WORK INSTRUCTION: All lines from the one that has "You are a GUI" onward to the end of the records below are to be returned exactly; pictures are to be skipped.

● ● ● ● ● ● ●

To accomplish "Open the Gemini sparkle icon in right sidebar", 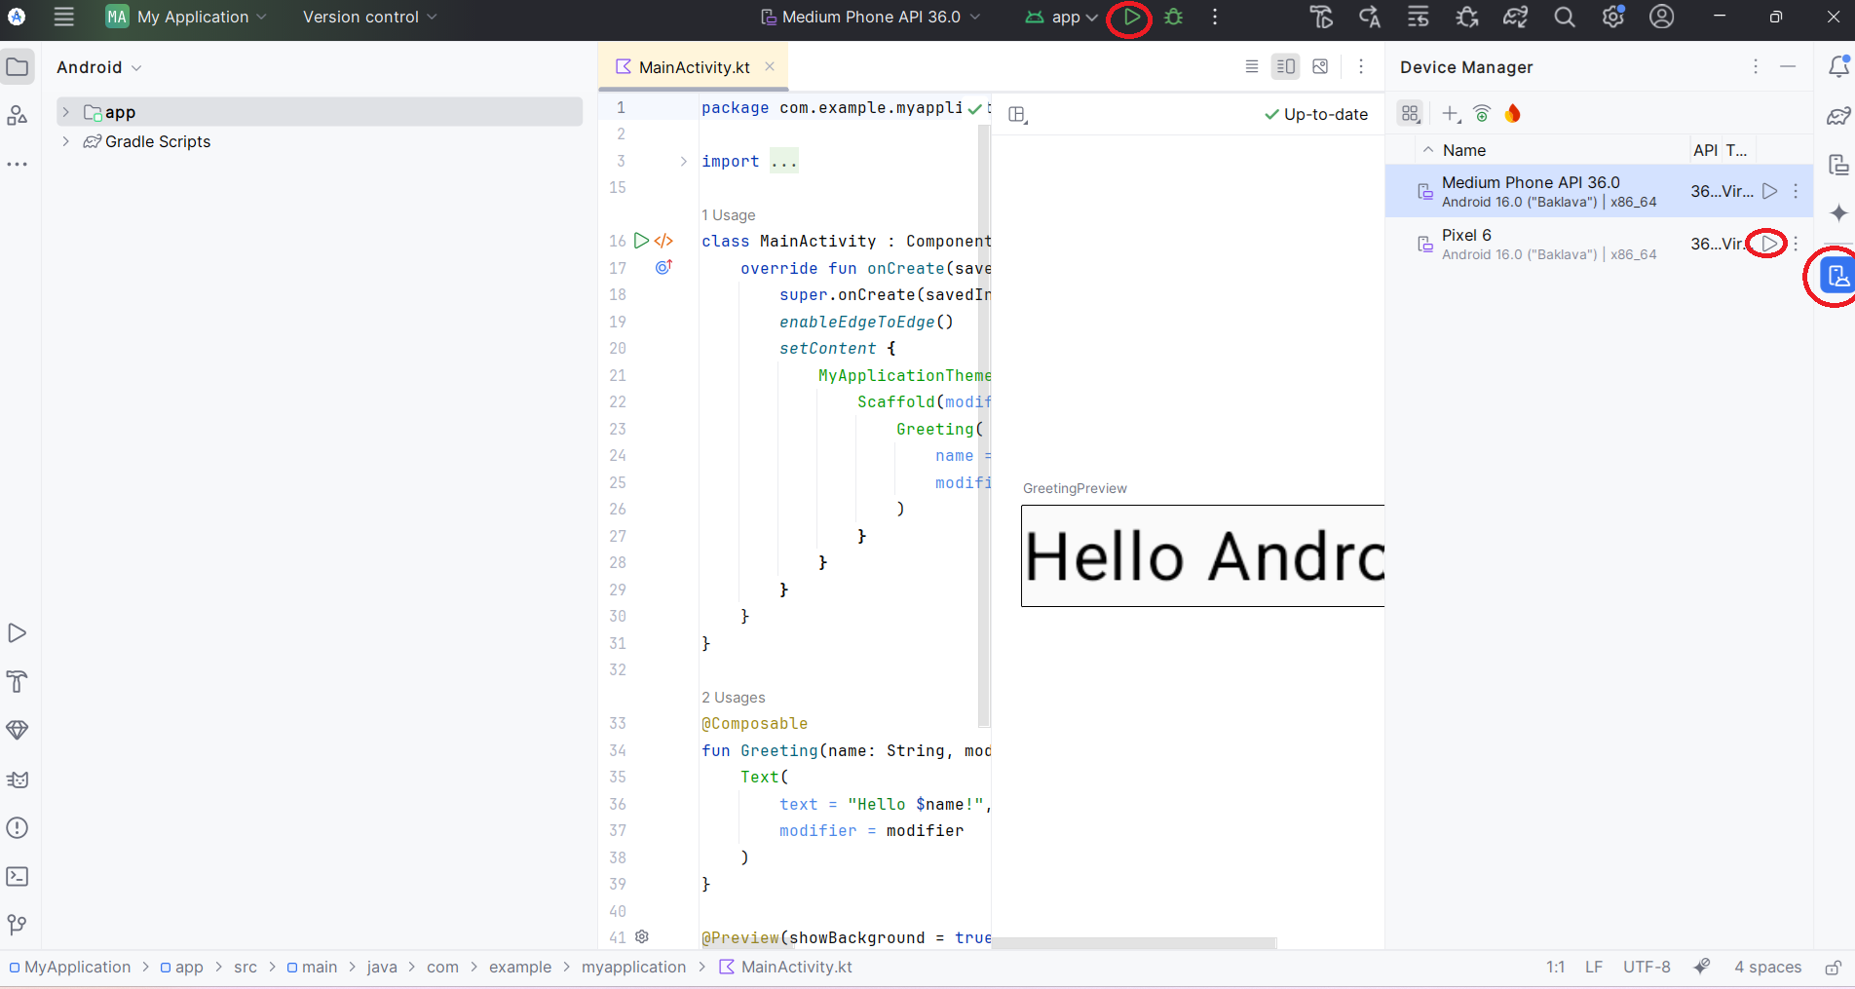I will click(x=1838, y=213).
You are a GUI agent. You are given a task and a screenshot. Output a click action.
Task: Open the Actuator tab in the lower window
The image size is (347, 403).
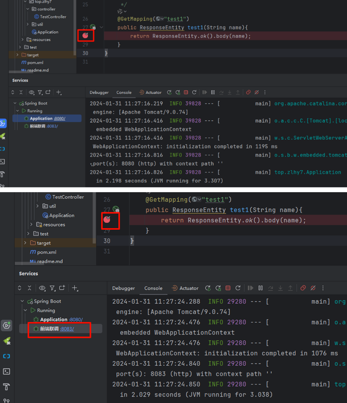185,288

● ● ● ● ● ● ●

RESULT OF THE TASK:
You are a GUI agent. You are given a task and a screenshot. Output a click action.
Task: Open the Actuator tab in the lower window
The image size is (347, 403).
185,288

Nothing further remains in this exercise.